◆ **Aufgaben zur Übung**:
1. Wie nah wird laut dem Auszug über die Moxibustion das brennende Ende der Moxazigarre an den Akupunkturpunkt gebracht?
2. Fasse im Auszug über die Moxibustion den Absatz, der mit „Bei der Moxibustion, der altchinesischen Brenntherapie“ beginnt, als knappe Stichpunktliste zusammen und behalte dabei seine wesentlichen Fakten bei.
3. Schreibe den Auszug über die Moxibustion im Anschluss an seinen letzten Satz fort.

Bei der Moxibustion, der altchinesischen Brenntherapie, werden die Akupunkturpunkte durch das Abbrennen von Moxakraut (= getrockneter und pulverisierter Beifuß) gereizt. Während man ursprünglich zu einem Kegel geformte Beifußblätter unter Zuhilfenahme einer Ingwerscheibe auf den Akupunkturpunkt setzte und abbrannte, benutzt man heute dafür einen sogenannten Moxer bzw. eine Moxazigarre. Sie ist ein mit Papier umwickelter, aus Beifußkraut gedrehter Glimmstengel, der mit dem brennenden Ende ungefähr einen halben Zentimeter dem Akupunkturpunkt genähert wird. Bei beiden Methoden wird das brennende Moxakraut entfernt, wenn der Patient die Hitzeeinwirkung als unangenehm empfindet. Moxibustion kann man an sich selbst ausführen, jedoch ist die Gefahr von Verbrennungen durch unsachgemäße Setzung relativ groß.
Den größten Erfolg erzielt die Moxibustion zweifelsfrei bei allen Schmerzen im Kopf- und Rückenwirbelbereich sowie bei Asthma und Bronchitis, bei allen Beschwerden, die durch Kälte oder feuchte Kälte verursacht sind.

◆ **Verfügbare Daten**:
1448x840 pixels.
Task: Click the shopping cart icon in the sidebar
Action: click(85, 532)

◆ **Lösungen zur Übung**:
1. Ungefähr einen halben Zentimeter.

2.
- Moxibustion ist eine altchinesische Brenntherapie, bei der Akupunkturpunkte durch abbrennendes Moxakraut (getrockneter, pulverisierter Beifuß) gereizt werden.
- Früher: kegelförmige Beifußblätter mithilfe einer Ingwerscheibe auf den Punkt gesetzt und abgebrannt.
- Heute: Moxer bzw. Moxazigarre, ein mit Papier umwickelter Glimmstengel aus Beifußkraut, etwa einen halben Zentimeter an den Punkt herangeführt.
- Bei beiden Methoden wird das Kraut entfernt, sobald der Patient die Hitze als unangenehm empfindet.
- Selbstanwendung ist möglich, birgt aber ein relativ großes Verbrennungsrisiko bei unsachgemäßer Setzung.

3.
Die Ohrakupunktur (Auriculo-Medizin) ist eine weiteres Verfahren der Akupunktur, das vor allem bei Rheuma, Knochenbrüchen und Phantomschmerzen erfolgreich eingesetzt wird. Ohrakupunktur basiert auf der Vorstellung, daß sich im Ohr unser ganzer Organismus abbildet, bestimmte Körperorgane und -abschnitte bestimmten Punkten auf der Ohrmuschel, die eine Ähnlichkeit mit einem Fetus in Kopflage habe, entsprechen, d. h. der Kopf sich beispielsweise im Ohrläppchen widerspiegle. Dieses Diagnose- und Therapiekonzept entwickelte der französische Arzt Paul Nogier. Ohrakupunkteure kennen 110 Punkte.
Im Gegensatz zur Körperakupunktur kann die Ohrakupunktur auch mit winzigen, stecknadelkopfgroßen Dauernadeln ausgeführt werden, die man mit Hilfe eines Pflasters am Akupunkturpunkt fixiert und die dort über einen längeren Zeitraum verbleiben. Durch Drehen werden die Punkte stets erneut stimuliert.
Die Laserakupunktur ist ebenfalls eine Akupunkturtechnik, die sich an moderner Methodik orientiert, und hat sich vor allem bei Kindern und Patienten, die die traditionelle Nadelung nicht vertragen, bewährt. Das Laserlicht von Soft- oder Midlasern ist sichtbar, schädigt oder erwärmt die Hautoberfläche nicht, dringt aber dennoch in tiefere Gewebeschichten ein und löst eine sogenannte Biostimulation aus. Softlaser werden in rein kosmetischen Bereichen, aber vor allem in der Sport- und Unfallmedizin erfolgreich eingesetzt.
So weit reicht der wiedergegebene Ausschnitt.